The town hall soon became too small to accommodate the central facilities of the city administration. In the area around the town hall, various “branches” of the town hall, municipal offices, have been created, including the following:
- The two blocks north of the Feldstrasse entrance are government offices. They accommodate u. a. the MUSA Museum Startgalerie Artothek set up by the cultural department , above that the Vienna Planning Information and the Vienna Business Agency .
- Behind the town hall, at the address Friedrich-Schmidt-Platz 5, the cultural department has resided for decades (municipal department 7).
- In the former Palais Obentraut, north of Friedrich-Schmidt-Platz, the Vienna planning workshop is located on the ground floor , while the upper floors are home to the City Audit Office , formerly the control office of the City of Vienna.
- In the former Weights and Measures Office ( Friedrich-Schmidt-Platz 3), which, as the golden globe on the roof indicates, the Federal Office for Metrology and Surveying was housed, municipal offices have also been located since the 1990s.

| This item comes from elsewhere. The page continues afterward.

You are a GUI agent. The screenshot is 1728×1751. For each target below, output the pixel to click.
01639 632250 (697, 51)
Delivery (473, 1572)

- After 1945, Bartensteingasse was synonymous with the Housing Office of the City of Vienna. Several houses in this street leading from the town hall entrance Lichtenfelsgasse are now official houses.
- Wien Holding , which manages the city's own companies , has its headquarters at Universitätsstrasse 11, at the corner of Landesgerichtsstrasse .
- At Rathausstrasse 1, at the corner of Stadiongasse , the headquarters of the city's IT department (then MA 53) was replaced by an earlier cinema building that was recently extended ( Forum-Kino , 1968–1972 seat of the Press and Information Service of the City of Vienna, MD-PID, then MA 53) ( Municipal Department 14) was established. This building was demolished in 2017 because the room layout did not correspond to its future use.
In the course of an overall renovation, which is expected to run from 2019 to 2024, the central tower of the town hall will be or is scaffolded. The 70 m high scaffolding will have a white protective net with a red print from mid-April 2019. The currently largest art installation in Austria with an area of 1500 m 2 was created by queer artists Ashley Hans Scheirl and Jakob Lena Knebl and shows two female-contoured but genderless figures. The slimmer one sits on the shoulders of the plump one. They allude to the artists, 100 years of Red Vienna and other topics.